His body tilts subtly left and right while maintaining the same compact, disciplined structure. His gloves stay high as his thighs and calves do most of the work, compressing and releasing like springs beneath him.
"Look at Aramaki now. He’s no longer just walking Serrano down, he’s starting to fight with him."
"And that’s when things get dangerous. The moment both guys start meeting each other in the pocket, this fight can explode at any second."
After slipping and blocking several punches, Aramaki finally steps in behind a slip and a roll, firing a compact left hook followed immediately by a right overhand.
Serrano blocks the first punch on his glove.
Dug.
And then leans his torso backward, slightly tilted to his left, allowing the overhand to only graze across his chest.
But the movement doesn’t stop there.
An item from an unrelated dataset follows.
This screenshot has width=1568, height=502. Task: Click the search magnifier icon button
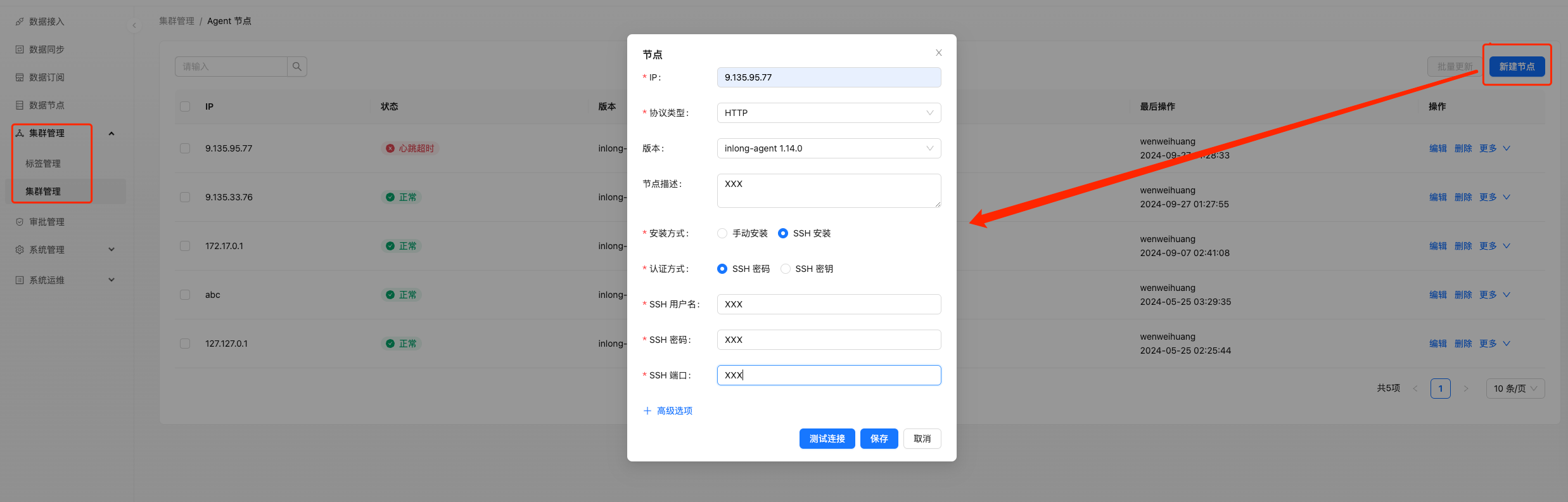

Using the recoil from the lean, Serrano swings back into position and whips a left hook toward Aramaki.
Instead of retreating, Aramaki swings at the same time, launching a left hook of his own.
THUD!
BAM!!!
Both punches crash into the right side of their bodies almost simultaneously.
"OH! They hit each other at the same time!"
"Neither man gave way there!"
"That’s a painful exchange!"
"And look at them both freeze! Those body shots landed clean!"
Both fighters instinctively draw a short breath through clenched teeth, their legs slightly trembling as the shock of the collision travels through their bodies.